Paradoxalement, l’endroit est vraiment très touristique. Le camping ne comptait pas moins de 6 voyageurs à vélo alors que nous n’en avons quasiment pas croisé jusqu’ici. Lans, un cycliste américain a été visiter les camps. Il en est ressorti profondément affecté. Il nous expliquait qu’on pouvait encore voir une salle remplie de souliers d’enfants, que la visite se poursuivait à l’intérieur des chambres à gaz. Les guides communiquent tous les détails du fonctionnement du camp. Il a lui-même longtemps hésité à faire cette visite. Il nous disait qu’une amie suédoise ne conseillait à personne cette expérience difficile qui marque pour toujours l’esprit humain.

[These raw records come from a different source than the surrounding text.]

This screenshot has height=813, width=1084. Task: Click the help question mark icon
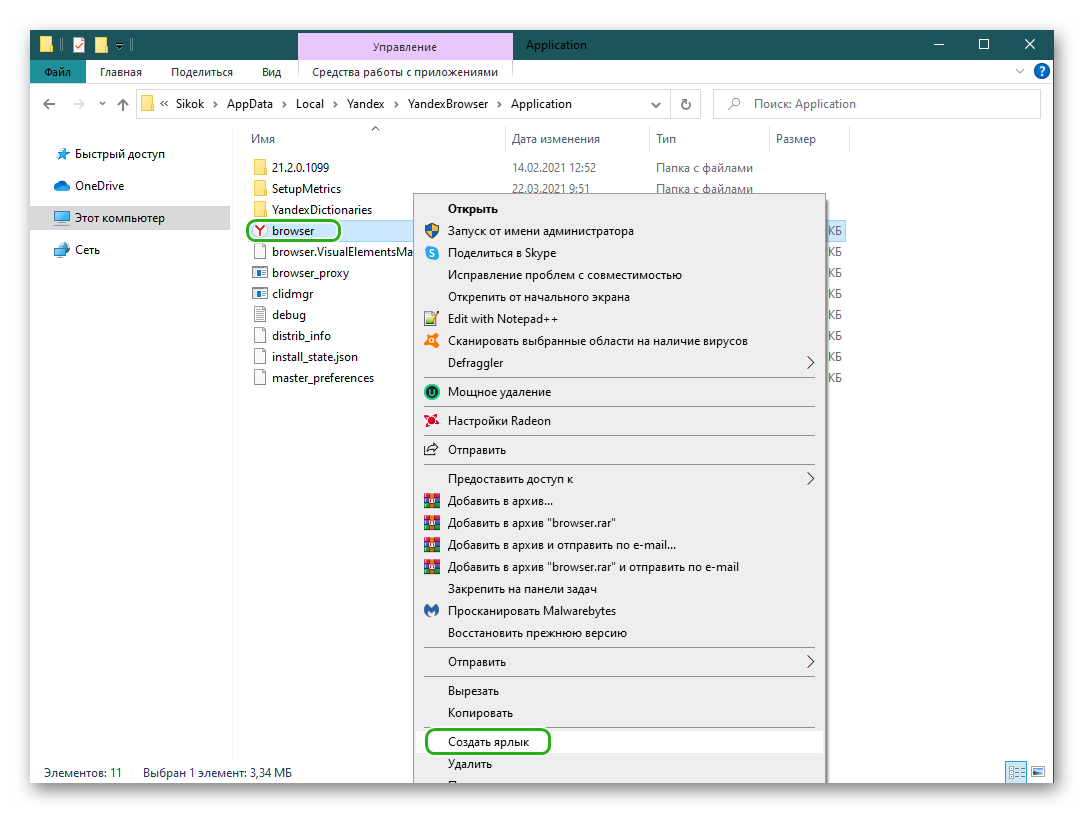tap(1041, 72)
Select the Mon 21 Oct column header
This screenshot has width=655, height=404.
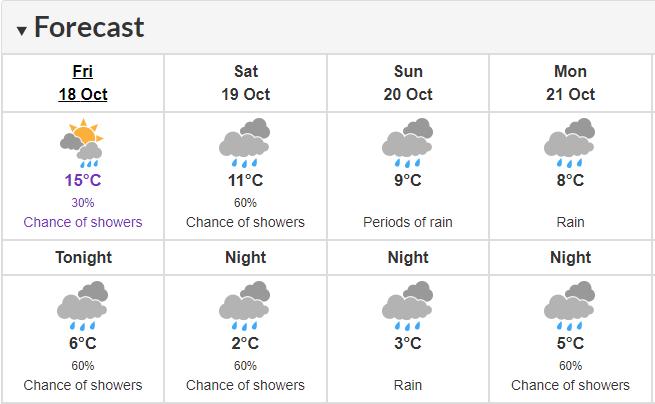pos(570,83)
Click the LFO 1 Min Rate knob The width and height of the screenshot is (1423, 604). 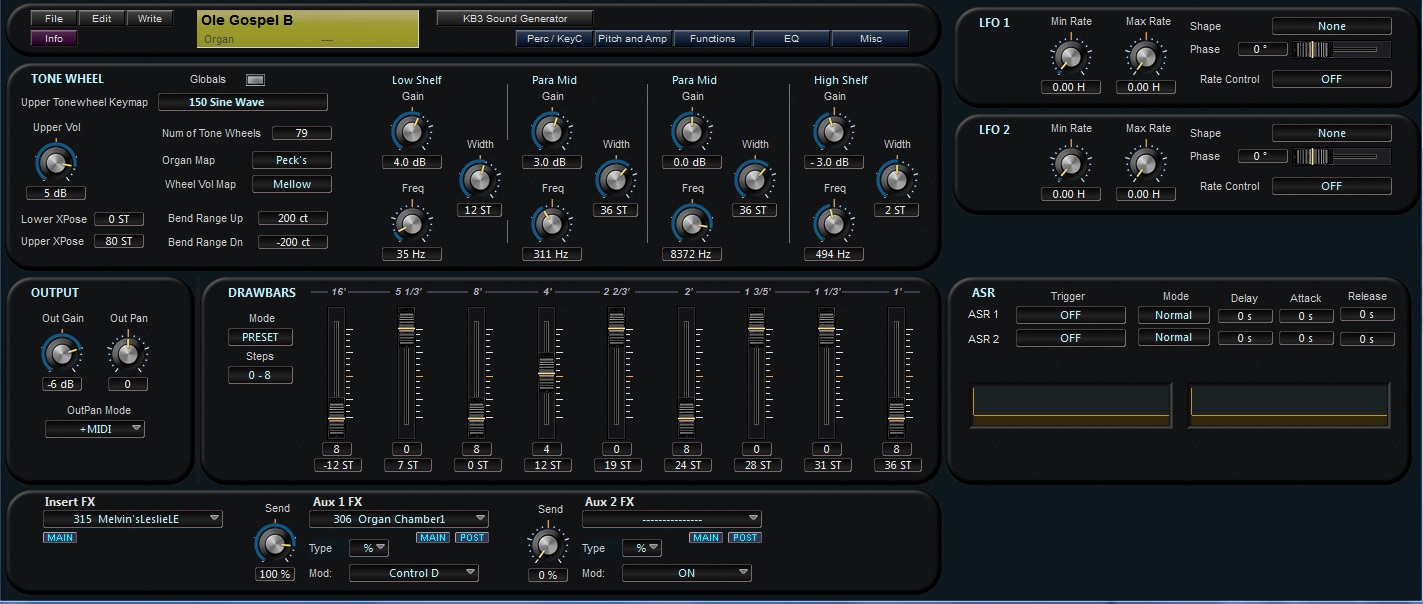pos(1069,56)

Cela fait maintenant 100 jours que nous sommes partis de Nevers. L’heure de tirer un premier bilan de ce voyage. Nous passons dans l’ensemble d’agréables moments mais tout n’est pas si simple. L’essentiel de nos journées de repos sont consacrées au lavage du linge que les enfants salissent en un clin d’oeil. Notre machine à laver nous manque. J’envie secrètement les couples de voyageur à vélo et me dit quel plaisir cela doit être de voyager léger, d’avaler les kms et de pouvoir passer ses journées de repos à se reposer vraiment. Avant de partir, j’envisageais ce voyage un peu comme des grandes vacances. Ce n’est pas aussi simple que cela, nos obligations familiales ou sanitaires font surface assez rapidement. Ça c’est pour le côté noir du tableau.

On a quand même la chance de passer beaucoup de temps avec nos enfants, nous faisons de belles rencontres et nous découvrons des pays que nous souhaitions voir depuis longtemps.

Beaucoup de gens semblaient s’inquiéter du moral d’Elouan mais notre petit bonhomme se porte bien. Offrez lui une glace ou un endroit pour se baigner et il retrouve le sourire instantanément. Il n’est pas difficile. Quelques petits instants de bonheur grappillés ça et là le comblent. Ça c’est pour le côté humain.

Côté matériel, notre château commence à être un peu fatigué de ses montages démontages multiples. Un premier arceau a lâché et en attendant de trouver une solution, nous avons plus ou moins condamné la grande abside. Cela donne à nos bivouacs un air de camp de romano.

Nous nous rapprochons tout doucement de Krakow où nous devrions nous arrêter quelques jours. Nous sommes à une cinquantaine de kilomètres. Nous avons attendu que la vague de chaleur passe. Hier, il faisait 37°C mais ils annoncent un peu moins chaud à partir d’aujourd’hui.